— RECORDS SHOWN —
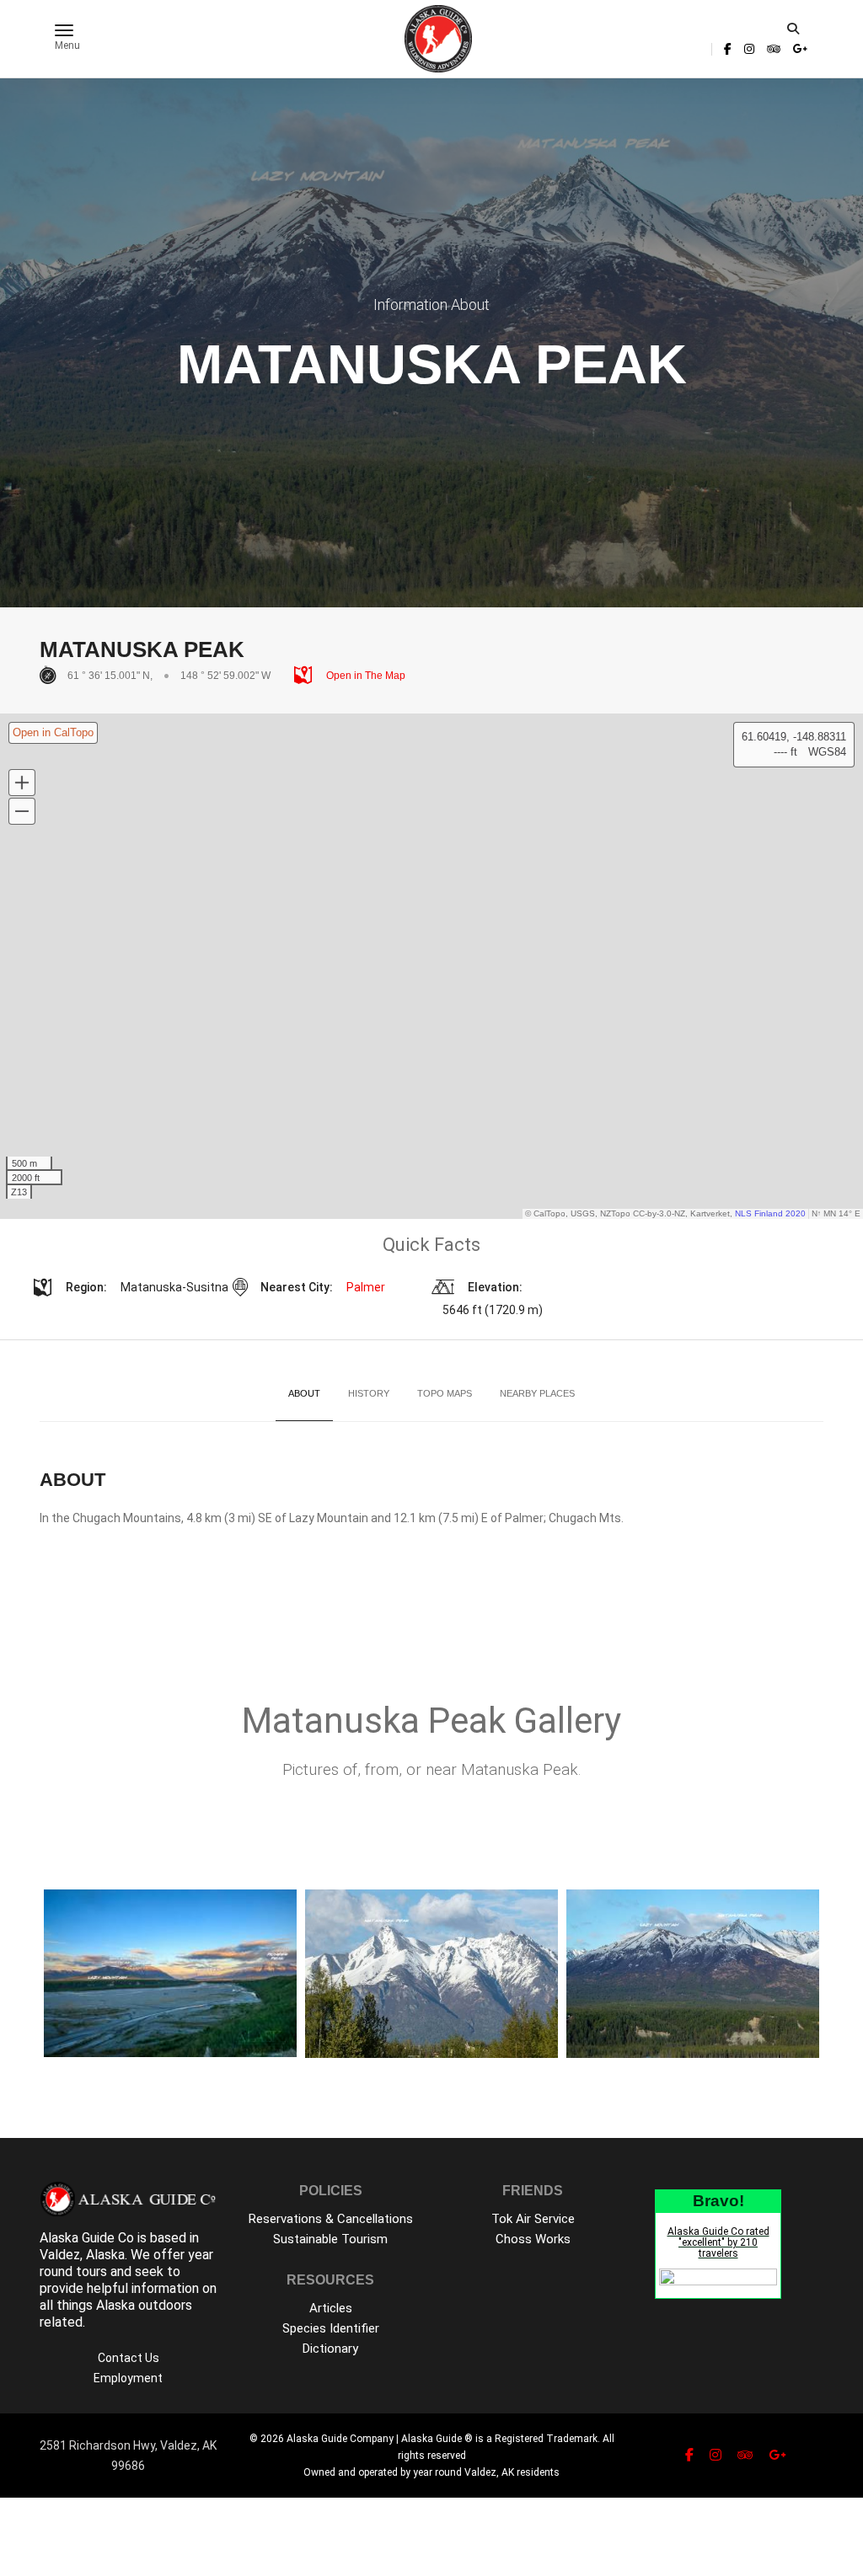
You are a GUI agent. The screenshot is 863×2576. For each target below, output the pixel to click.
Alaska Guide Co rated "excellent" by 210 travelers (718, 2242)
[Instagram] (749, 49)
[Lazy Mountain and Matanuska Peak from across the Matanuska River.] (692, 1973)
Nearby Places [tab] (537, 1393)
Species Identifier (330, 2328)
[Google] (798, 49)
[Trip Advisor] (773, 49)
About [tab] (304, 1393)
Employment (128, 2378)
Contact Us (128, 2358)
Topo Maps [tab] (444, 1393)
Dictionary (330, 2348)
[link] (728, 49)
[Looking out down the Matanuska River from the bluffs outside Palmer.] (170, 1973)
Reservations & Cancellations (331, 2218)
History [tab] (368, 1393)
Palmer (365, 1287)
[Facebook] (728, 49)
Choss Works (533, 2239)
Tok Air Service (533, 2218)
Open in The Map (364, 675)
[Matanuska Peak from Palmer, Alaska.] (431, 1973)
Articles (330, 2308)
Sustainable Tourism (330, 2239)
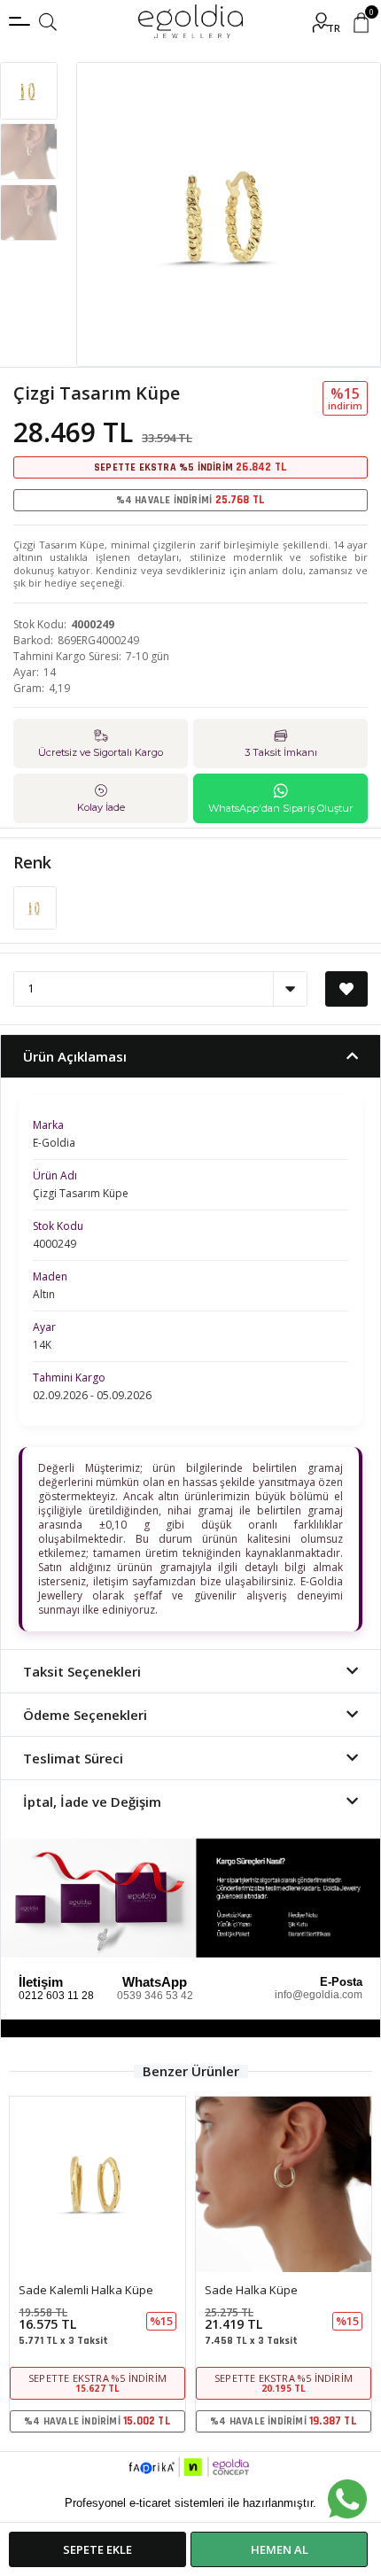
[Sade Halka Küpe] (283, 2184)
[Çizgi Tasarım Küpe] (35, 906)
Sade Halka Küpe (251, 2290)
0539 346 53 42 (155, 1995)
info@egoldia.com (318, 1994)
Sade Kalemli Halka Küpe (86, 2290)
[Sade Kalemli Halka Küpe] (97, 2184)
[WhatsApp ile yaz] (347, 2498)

— TASK REQUIREMENTS —
Type the material out again exactly. Skip the pictures.

— OUTPUT OF THE TASK —
You are a GUI agent. The screenshot is 863×2576. For each target below, output the pixel to click.
Alaska Guide Co rated "excellent" by 210 travelers (718, 2242)
[Instagram] (749, 49)
[Lazy Mountain and Matanuska Peak from across the Matanuska River.] (692, 1973)
Nearby Places [tab] (537, 1393)
Species Identifier (330, 2328)
[Google] (798, 49)
[Trip Advisor] (773, 49)
About [tab] (304, 1393)
Employment (128, 2378)
Contact Us (128, 2358)
Topo Maps [tab] (444, 1393)
Dictionary (330, 2348)
[link] (728, 49)
[Looking out down the Matanuska River from the bluffs outside Palmer.] (170, 1973)
Reservations & Cancellations (331, 2218)
History [tab] (368, 1393)
Palmer (365, 1287)
[Facebook] (728, 49)
Choss Works (533, 2239)
Tok Air Service (533, 2218)
Open in The Map (364, 675)
[Matanuska Peak from Palmer, Alaska.] (431, 1973)
Articles (330, 2308)
Sustainable Tourism (330, 2239)
[Sade Halka Küpe] (283, 2184)
[Çizgi Tasarım Küpe] (35, 906)
Sade Halka Küpe (251, 2290)
0539 346 53 42 (155, 1995)
info@egoldia.com (318, 1994)
Sade Kalemli Halka Küpe (86, 2290)
[Sade Kalemli Halka Küpe] (97, 2184)
[WhatsApp ile yaz] (347, 2498)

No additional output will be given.